It’s Summer. Get Outside!

Every year around Independence Day, I like to disconnect from the grid and get out into the backcountry. Over the last decade, more often than not, I’ve spent this time backpacking among the mountain laurel and wild blueberries in West Virginia’s Monongahela National Forest. The Dolly Sodds Wilderness Area within is a fascinating part of the world—a windswept plateau with a peat bog ecosystem reminiscent of southern Canada.

Dolly Sodds Wilderness Area (credit: Janet Larsen)
Dolly Sodds Wilderness Area (credit: Janet Larsen)

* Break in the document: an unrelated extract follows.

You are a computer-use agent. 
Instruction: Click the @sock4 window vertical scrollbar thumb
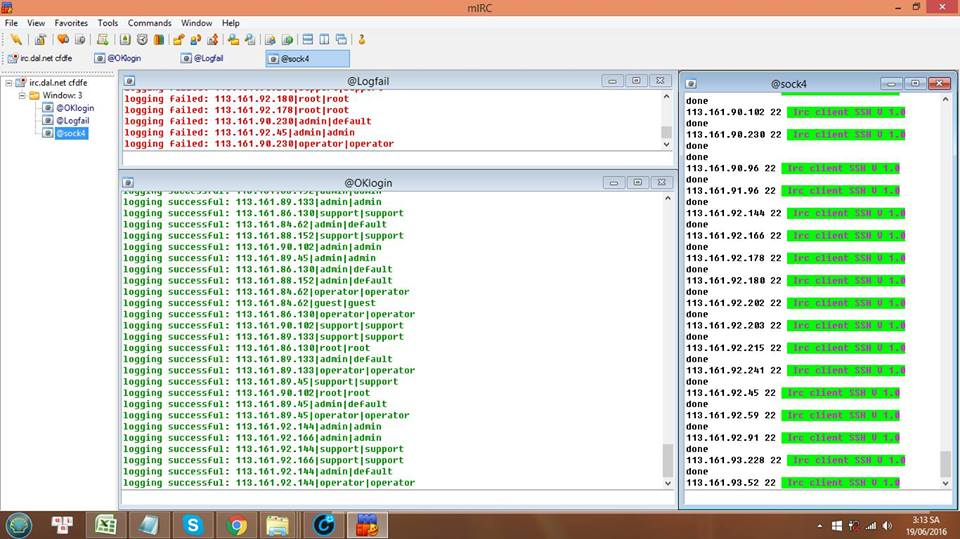pos(946,463)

The added bonus is that it tends to be about 20 degrees cooler than my home in Washington, D.C.

 

This year, I was in Boone, NC, to give a talk at Appalachian State University about The Great Transition. Rather than heading back north, I brought my family along to spend a few days camping in the Cherokee National Forest in Tennessee. We hiked a small slice of the Appalachian Trail to Laurel Falls and rockhopped in the stream. Fireflies and a campfire provided the evening show.

Laurel Canyon Falls, Tennessee (credit: Janet Larsen)
Laurel Canyon Falls, Tennessee (credit: Janet Larsen)

This time outdoors reminded me of a recent column by Richard Conniff, author of House of Lost Worlds: Dinosaurs, Dynasties, and the Story of Life on Earth, among other fascinating books. This piece should be recommended reading for those teaching and studying natural sciences.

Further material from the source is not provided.